The bwin odds compilers couldn’t be more on the fence about where Everton centre-half John Stones will be plying his trade at the close of the transfer window.
Chelsea’s interest in the young England international has been well documented this summer and the Toffees have already rebuffed an offer of £20m for his services.
Stones’ current employers and the reigning champions of English football are both 17/20 to count him among their ranks on September 4th.
The 21-year-old has been subject to something of a propaganda offensive from Stamford Bridge in recent weeks.
First Jose Mourinho incurred the ire of Roberto Martinez by making Chelsea’s interest in the defender public.
More recently Blues centre-half and Gary Cahill has been effusive in the praise of his sometime England teammate, telling Sky Sports News HQ:
“Stones is a great player.
“I’ve seen him in the Premier League, especially last season. I have seen him up close and personal and I’ve trained with him with England and he is a top young player.
“Of course, he is still young and of course he is still learning in many aspects, but in terms of potential he is fantastic.
“The manager, scouts and coaching staff make the decisions but he would be a great addition if it happened.”
Such a charm offensive is certain to have flattered Stones, but whether or not it will prove enough to lure him to Stamford Bridge even if Everton can be convinced to sell him is another matter.
Alongside Cahill, John Terry and arguably Kurt Zouma would all expect to start ahead of him, suggesting his development as a player could only suffer from a lack of first-team football comparative to that which he can expect on Merseyside.

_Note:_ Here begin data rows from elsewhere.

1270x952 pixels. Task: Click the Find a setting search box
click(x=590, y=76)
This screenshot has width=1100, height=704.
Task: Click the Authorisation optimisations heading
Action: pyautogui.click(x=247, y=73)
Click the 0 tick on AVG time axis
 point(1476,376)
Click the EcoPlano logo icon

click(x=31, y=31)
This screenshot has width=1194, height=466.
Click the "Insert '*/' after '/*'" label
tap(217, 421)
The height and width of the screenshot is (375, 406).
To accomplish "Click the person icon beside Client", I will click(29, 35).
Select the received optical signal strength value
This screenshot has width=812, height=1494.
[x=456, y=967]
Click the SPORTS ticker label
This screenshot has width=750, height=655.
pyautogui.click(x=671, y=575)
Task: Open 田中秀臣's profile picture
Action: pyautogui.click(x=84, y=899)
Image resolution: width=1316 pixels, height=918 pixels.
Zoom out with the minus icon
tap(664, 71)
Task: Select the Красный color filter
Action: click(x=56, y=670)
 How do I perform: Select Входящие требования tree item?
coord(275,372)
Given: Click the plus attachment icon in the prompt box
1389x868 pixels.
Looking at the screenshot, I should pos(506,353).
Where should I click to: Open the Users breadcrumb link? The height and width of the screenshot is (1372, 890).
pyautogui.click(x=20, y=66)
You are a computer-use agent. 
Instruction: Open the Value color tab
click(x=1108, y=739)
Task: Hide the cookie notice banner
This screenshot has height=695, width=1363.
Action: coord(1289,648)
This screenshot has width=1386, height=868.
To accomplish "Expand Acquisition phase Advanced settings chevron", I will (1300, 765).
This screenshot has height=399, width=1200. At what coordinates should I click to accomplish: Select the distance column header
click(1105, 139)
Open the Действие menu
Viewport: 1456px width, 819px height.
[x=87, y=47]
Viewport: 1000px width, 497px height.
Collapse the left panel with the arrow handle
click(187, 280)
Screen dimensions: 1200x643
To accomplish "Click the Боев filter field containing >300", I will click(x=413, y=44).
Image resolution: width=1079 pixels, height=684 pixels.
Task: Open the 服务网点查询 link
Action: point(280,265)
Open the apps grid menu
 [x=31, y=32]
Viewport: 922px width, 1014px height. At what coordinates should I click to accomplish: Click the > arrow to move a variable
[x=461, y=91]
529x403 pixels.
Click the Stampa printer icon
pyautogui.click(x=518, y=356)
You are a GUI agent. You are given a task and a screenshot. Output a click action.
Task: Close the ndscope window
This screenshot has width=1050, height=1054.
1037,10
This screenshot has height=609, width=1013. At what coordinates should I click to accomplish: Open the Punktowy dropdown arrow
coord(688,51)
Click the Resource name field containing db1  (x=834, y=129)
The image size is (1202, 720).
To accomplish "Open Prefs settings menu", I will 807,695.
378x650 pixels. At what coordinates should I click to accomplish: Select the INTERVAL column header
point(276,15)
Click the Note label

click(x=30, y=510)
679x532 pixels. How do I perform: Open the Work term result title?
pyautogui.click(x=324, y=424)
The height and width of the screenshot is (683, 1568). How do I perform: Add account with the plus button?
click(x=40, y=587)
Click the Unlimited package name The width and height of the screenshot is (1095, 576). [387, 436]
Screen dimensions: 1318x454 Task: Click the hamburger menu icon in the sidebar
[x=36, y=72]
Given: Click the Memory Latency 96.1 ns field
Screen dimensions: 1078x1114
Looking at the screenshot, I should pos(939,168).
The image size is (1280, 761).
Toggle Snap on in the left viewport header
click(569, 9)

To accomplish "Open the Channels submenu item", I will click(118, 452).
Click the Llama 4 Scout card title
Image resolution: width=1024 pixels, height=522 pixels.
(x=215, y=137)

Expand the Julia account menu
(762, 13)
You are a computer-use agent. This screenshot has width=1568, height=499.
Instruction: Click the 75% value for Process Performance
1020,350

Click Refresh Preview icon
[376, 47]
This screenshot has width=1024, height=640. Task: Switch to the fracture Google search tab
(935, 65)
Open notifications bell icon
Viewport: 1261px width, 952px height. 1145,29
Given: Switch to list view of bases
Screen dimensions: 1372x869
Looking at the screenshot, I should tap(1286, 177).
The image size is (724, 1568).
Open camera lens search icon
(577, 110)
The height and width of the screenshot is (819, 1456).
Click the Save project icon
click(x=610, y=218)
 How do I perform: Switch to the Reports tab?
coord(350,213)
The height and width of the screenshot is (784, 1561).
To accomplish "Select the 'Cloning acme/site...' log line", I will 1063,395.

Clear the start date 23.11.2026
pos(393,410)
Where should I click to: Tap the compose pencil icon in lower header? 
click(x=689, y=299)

Moreover, when it comes to how much Everton could reasonably demand for their man, the Mirror’s John Cross draws a pertinent parallel with the £30m Manchester United paid for Rio Ferdinand as a 23-year-old in 2002.
Stones is the England’s most promising centre-half now, just as Ferdinand was then.
Allowing for substantial subsequent inflation at the top end of the transfer market, not to mention the added premium placed on domestic talent by the homegrown players rule, Everton can surely demand a fee well north of that which United paid Leeds 13 years ago.